[PATCH v2 4/9] drm/sched: Split free_job into own work item

Tue Sep 12 14:10:49 UTC 2023

On Tue, Sep 12, 2023 at 03:52:28PM +0200, Boris Brezillon wrote:
> On Tue, 12 Sep 2023 14:56:06 +0200
> Danilo Krummrich <dakr at redhat.com> wrote:
> 
> > On Tue, Sep 12, 2023 at 02:18:18PM +0200, Boris Brezillon wrote:
> > > On Tue, 12 Sep 2023 12:46:26 +0200
> > > Danilo Krummrich <dakr at redhat.com> wrote:
> > >   
> > > > > I'm a bit worried that leaving this single vs multi-threaded wq
> > > > > decision to drivers is going to cause unnecessary pain, because what
> > > > > was previously a granted in term of run/cleanup execution order (thanks
> > > > > to the kthread+static-drm_sched_main-workflow approach) is now subject
> > > > > to the wq ordering guarantees, which depend on the wq type picked by
> > > > > the driver.    
> > > > 
> > > > Not sure if this ends up to be much different.

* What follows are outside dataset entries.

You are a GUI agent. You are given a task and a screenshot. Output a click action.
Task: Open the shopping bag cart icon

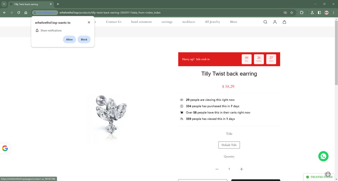pyautogui.click(x=284, y=22)
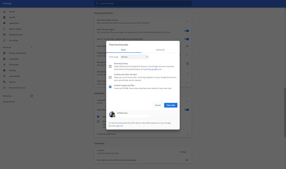Open the People settings icon

pyautogui.click(x=4, y=12)
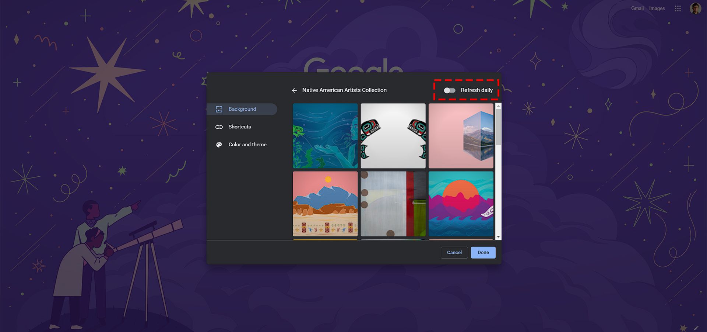Click the Color and theme palette icon
Image resolution: width=707 pixels, height=332 pixels.
pyautogui.click(x=219, y=145)
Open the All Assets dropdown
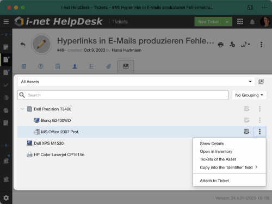272x204 pixels. (136, 82)
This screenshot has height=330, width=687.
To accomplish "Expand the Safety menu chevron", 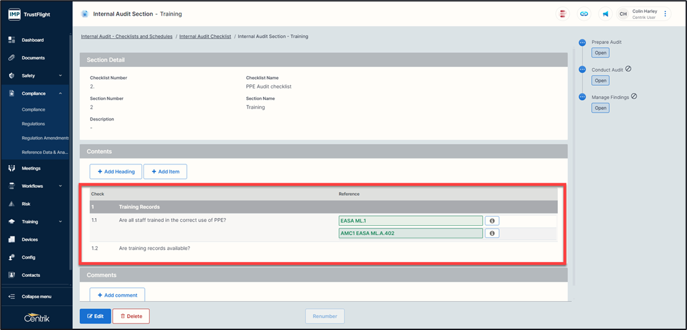I will click(61, 76).
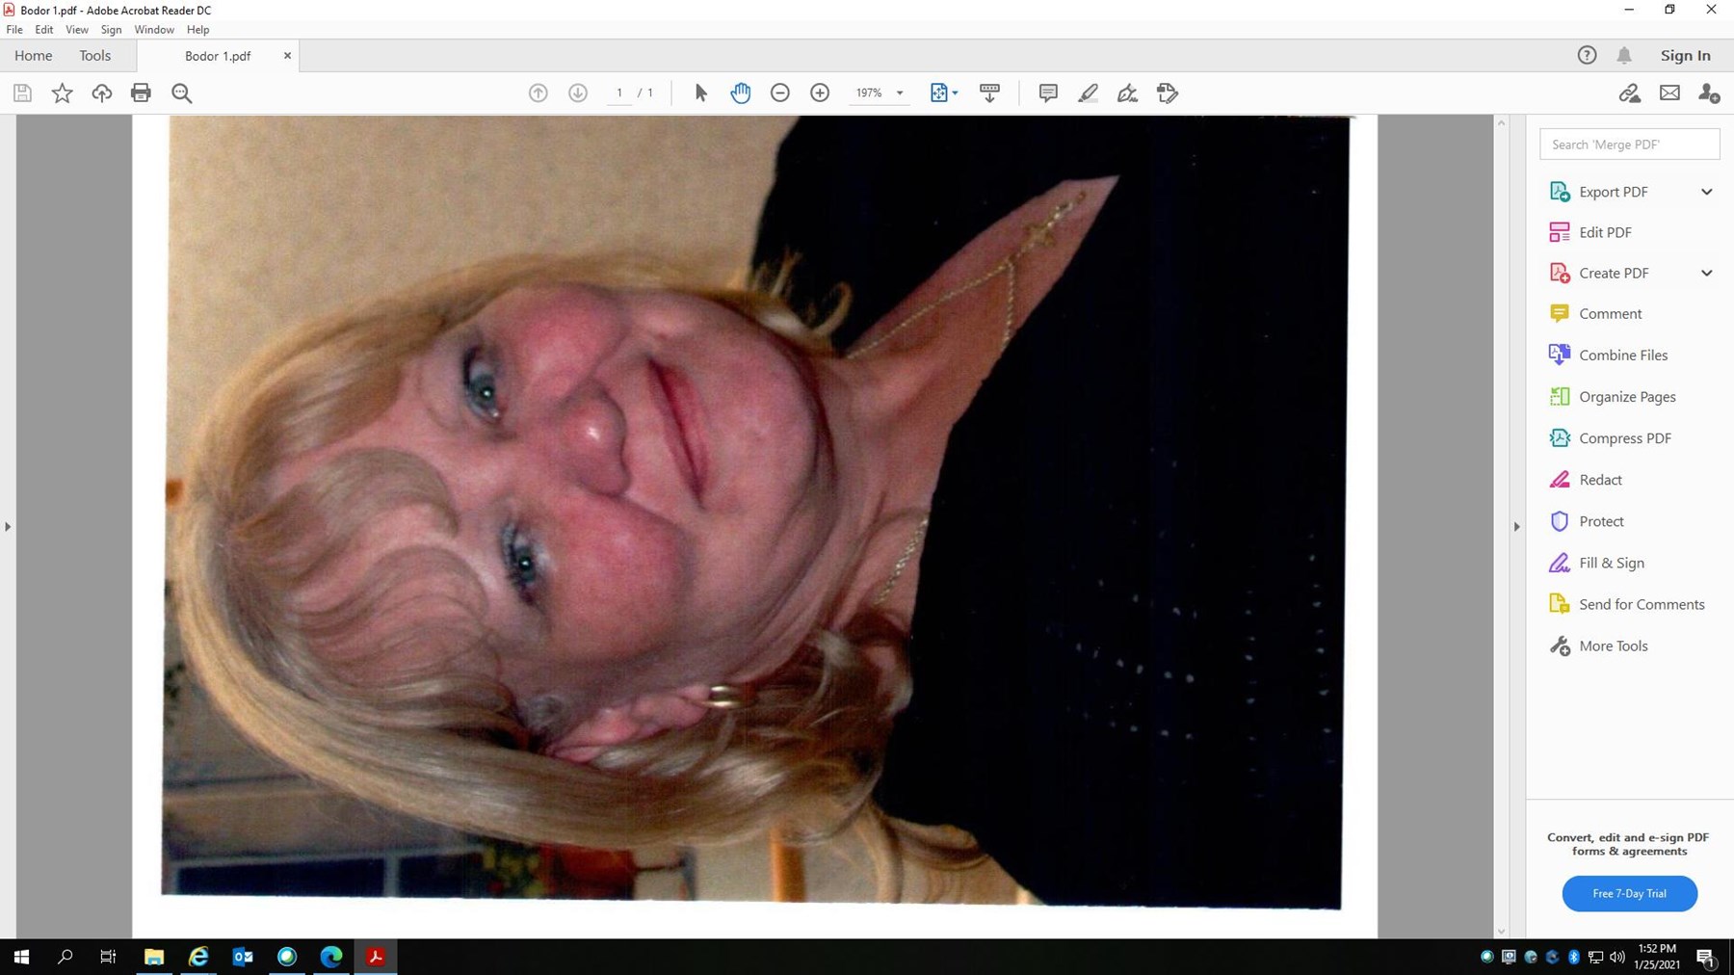
Task: Open the 197% zoom level dropdown
Action: pos(900,93)
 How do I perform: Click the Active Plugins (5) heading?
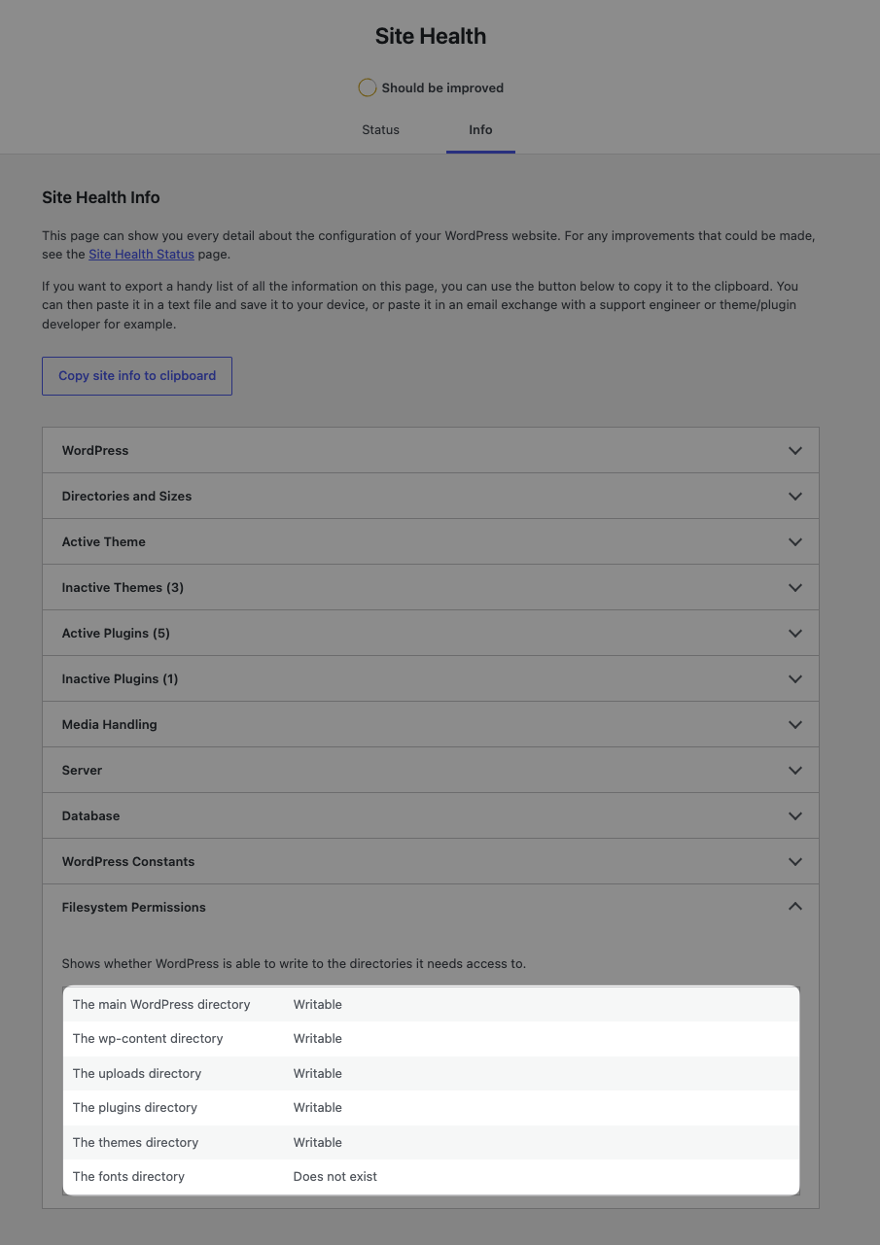tap(116, 634)
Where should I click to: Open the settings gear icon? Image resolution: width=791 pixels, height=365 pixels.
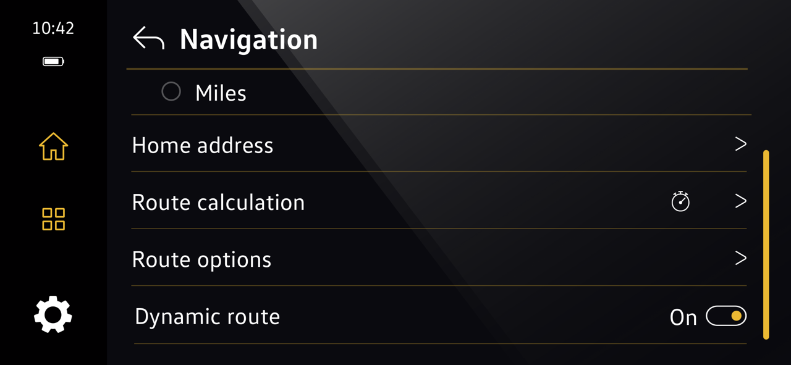[53, 314]
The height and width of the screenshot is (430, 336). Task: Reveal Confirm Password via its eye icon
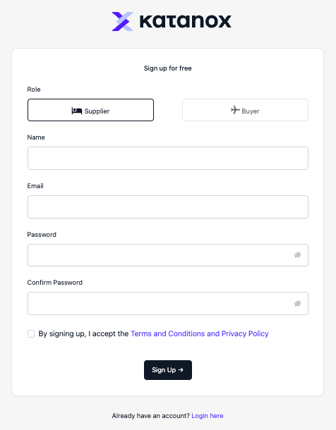tap(298, 303)
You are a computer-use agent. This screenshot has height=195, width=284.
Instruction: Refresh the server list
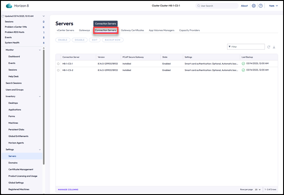[x=269, y=47]
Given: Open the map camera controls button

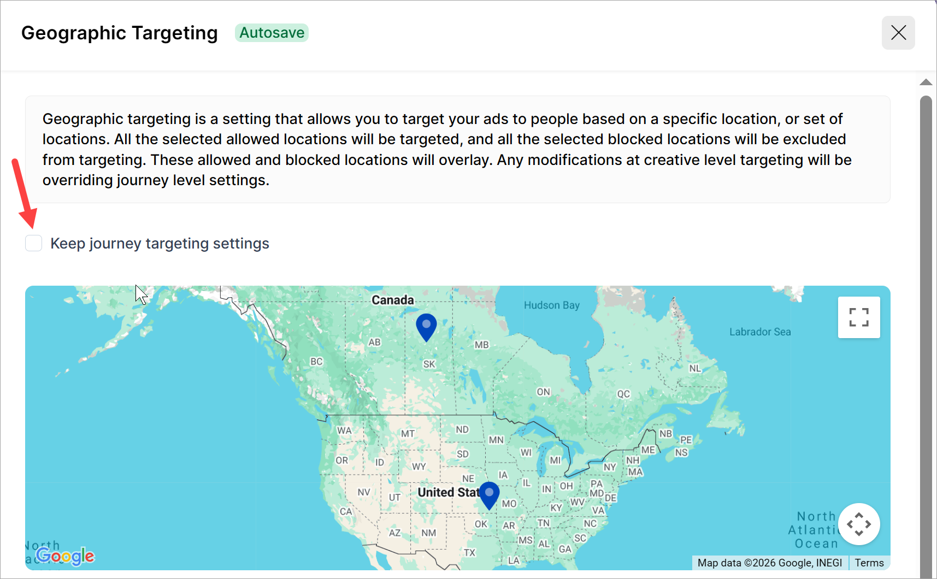Looking at the screenshot, I should [859, 524].
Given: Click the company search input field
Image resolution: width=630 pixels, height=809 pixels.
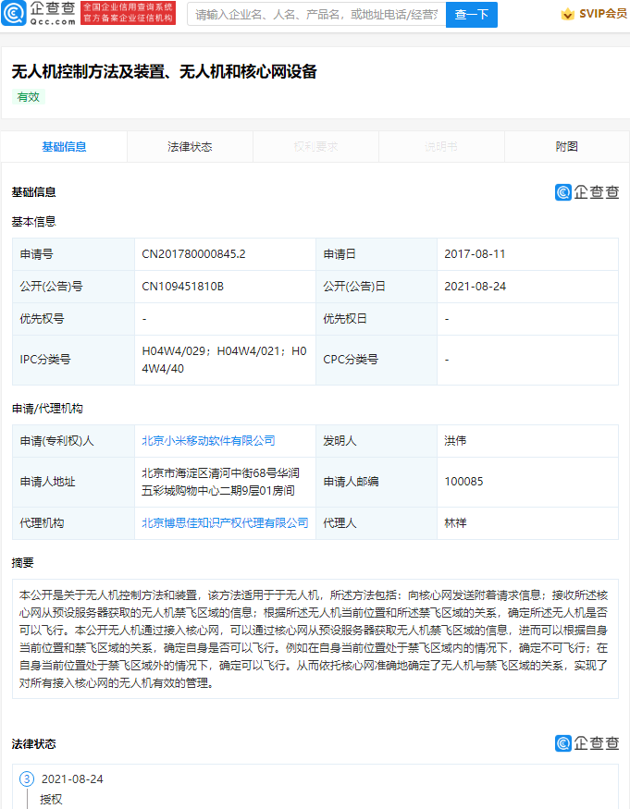Looking at the screenshot, I should (x=316, y=15).
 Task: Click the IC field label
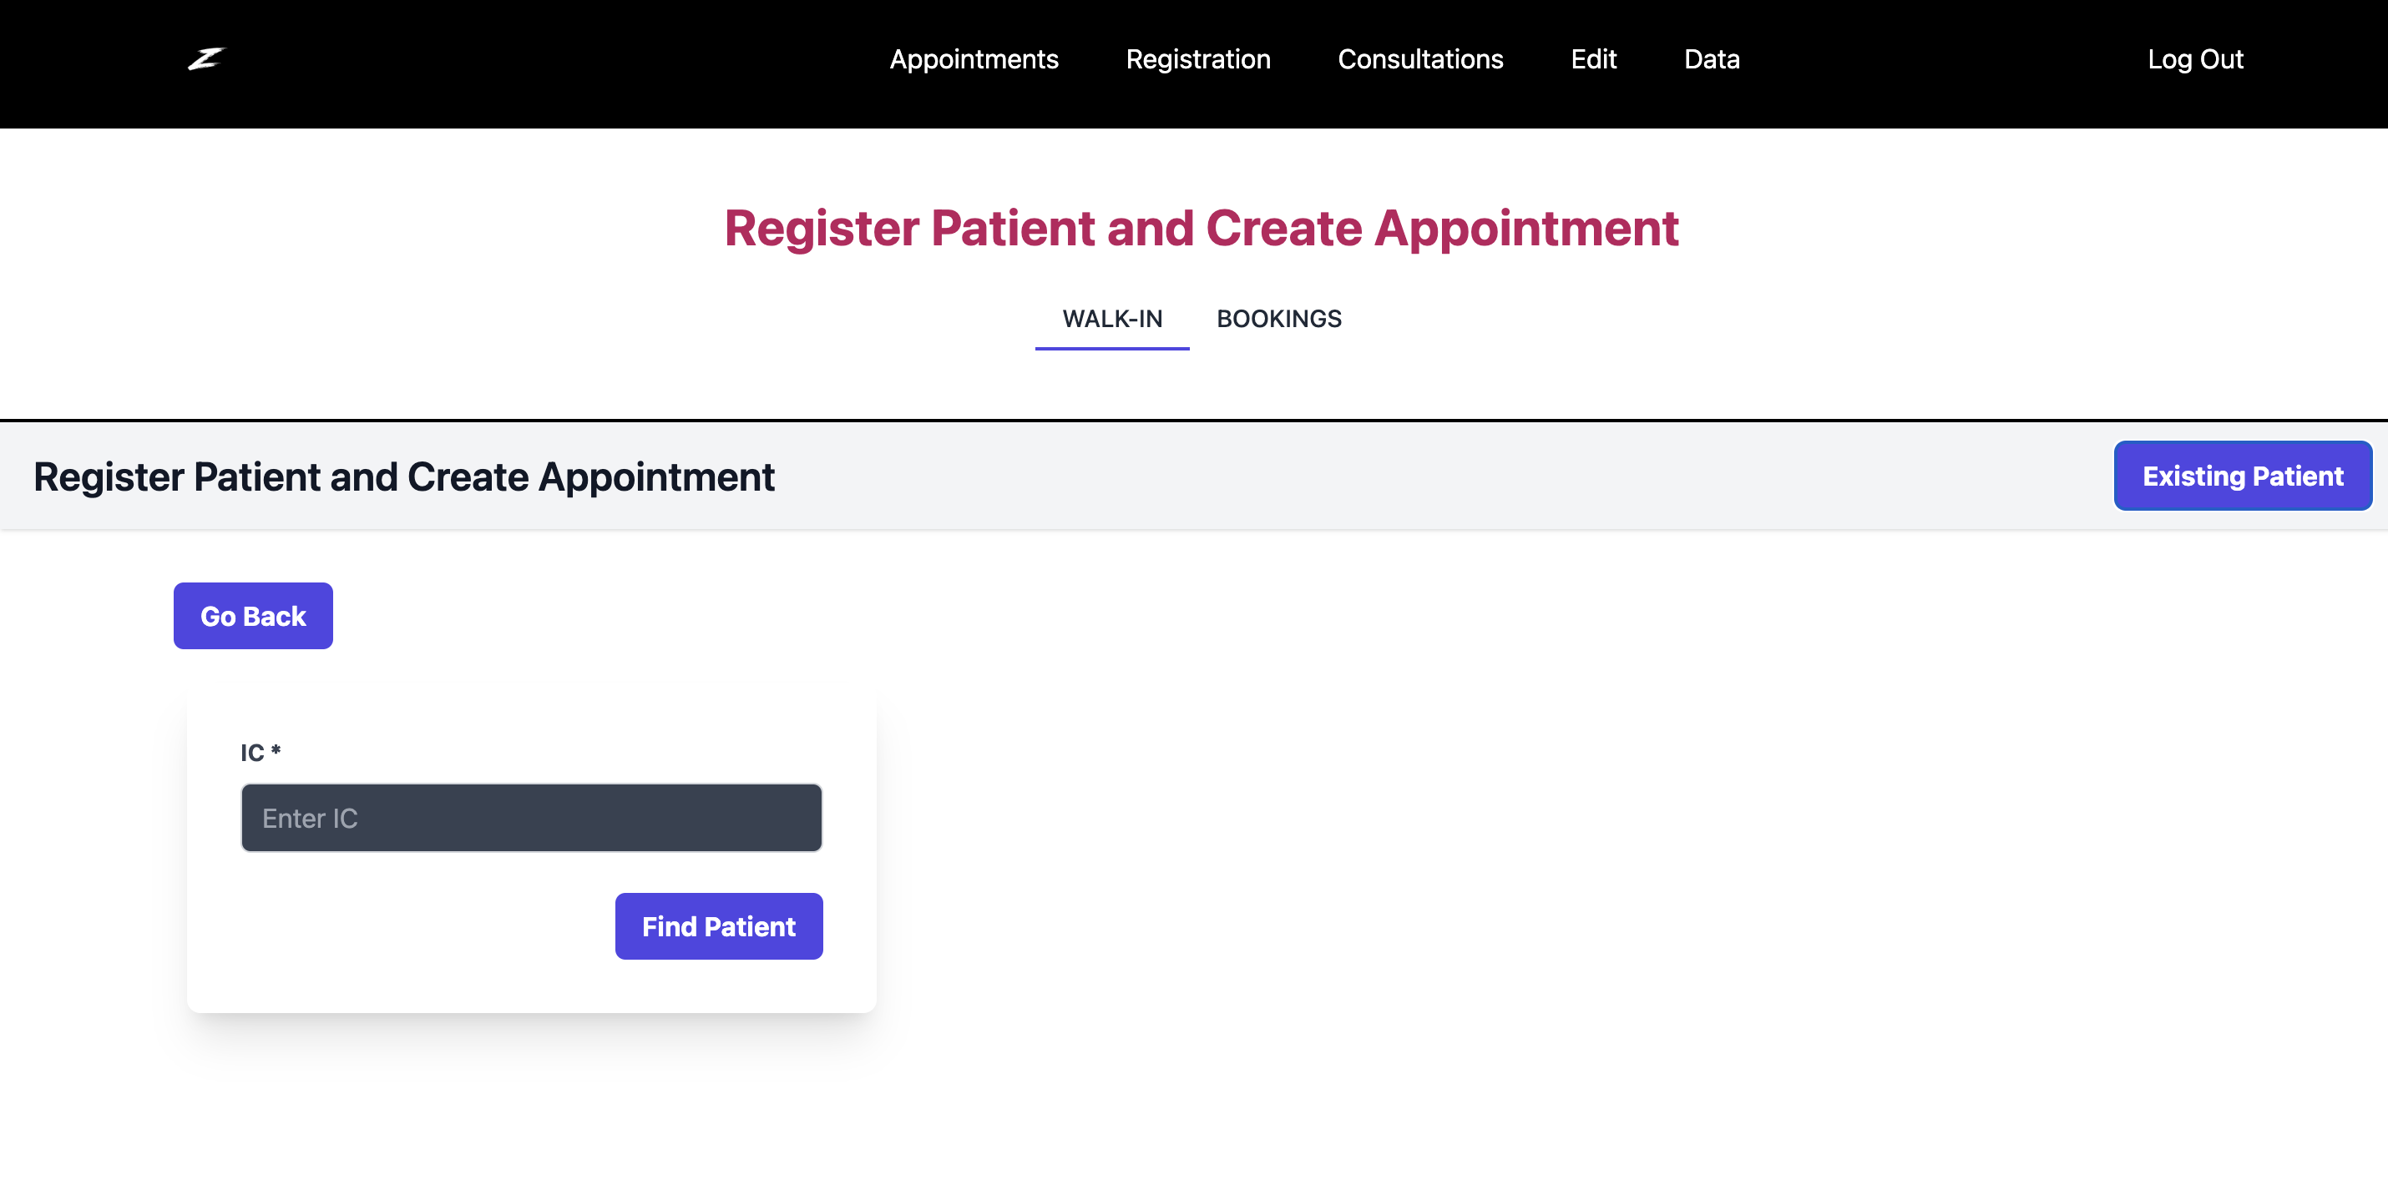tap(252, 752)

The only thing I could think of
> > > > is that IIRC with the kthread implementation cleanup was always preferred over
> > > > run.  
> > > 
> > > Given the sequence in drm_sched_main(), I'd say that cleanup and run
> > > operations are naturally interleaved when both are available, but I
> > > might be wrong.  
> > 
> > From drm_sched_main():
> > 
> > 	wait_event_interruptible(sched->wake_up_worker,
> > 				 (cleanup_job = drm_sched_get_cleanup_job(sched)) ||
> > 				 (!drm_sched_blocked(sched) &&
> > 				  (entity = drm_sched_select_entity(sched))) ||
> > 				 kthread_should_stop());
> > 
> > 	if (cleanup_job)
> > 		sched->ops->free_job(cleanup_job);
> > 
> > 	if (!entity)
> > 		continue;
> > 
> > If cleanup_job is not NULL the rest shouldn't be evaluated I guess. Hence entity
> > would be NULL and we'd loop until there are no more cleanup_jobs if I don't miss
> > anything here.
> 
> Indeed, I got tricked by the wait_event() expression.
> 
> > 
> > >   
> > > > With a single threaded wq this should be a bit more balanced.  
> > > 
> > > With a single threaded wq, it's less clear, because each work
> > > reschedules itself for further processing, but it's likely to be more
> > > or less interleaved. Anyway, I'm not too worried about cleanup taking
> > > precedence on run or the other way around, because the limited amount
> > > of HW slots (size of the ring-buffer) will regulate that.  
> > 
> > Yeah, that's what I meant, with to work items rescheduling themselves it starts
> > to be interleaved. Which I'm not worried about as well.
> > 
> > >   
> > > > 
> > > > With a multi-threaded wq it's still the same, but run and cleanup can run
> > > > concurrently,  
> > > 
> > > What I'm worried about is that ^. I'm not saying it's fundamentally
> > > unsafe, but I'm saying drm_sched hasn't been designed with this
> > > concurrency in mind, and I fear we'll face subtle bugs if we go from
> > > kthread to multi-threaded-wq+run-and-cleanup-split-in-2-work-items.
> > >   
> > 
> > Yeah, so what we get with that is that job_run() of job A and job_free() of job
> > B can run in parallel. Unless drivers do weird things there, I'm not seeing an
> > issue with that as well at a first glance.
> 
> I might be wrong of course, but I'm pretty sure the timestamp race you
> reported is indirectly coming from this ST -> MT transition. Again, I'm
> not saying we should never use an MT wq, but it feels a bit premature,
> and I think I'd prefer if we do it in 2 steps to minimize the amount of
> things that could go wrong, and avoid a late revert.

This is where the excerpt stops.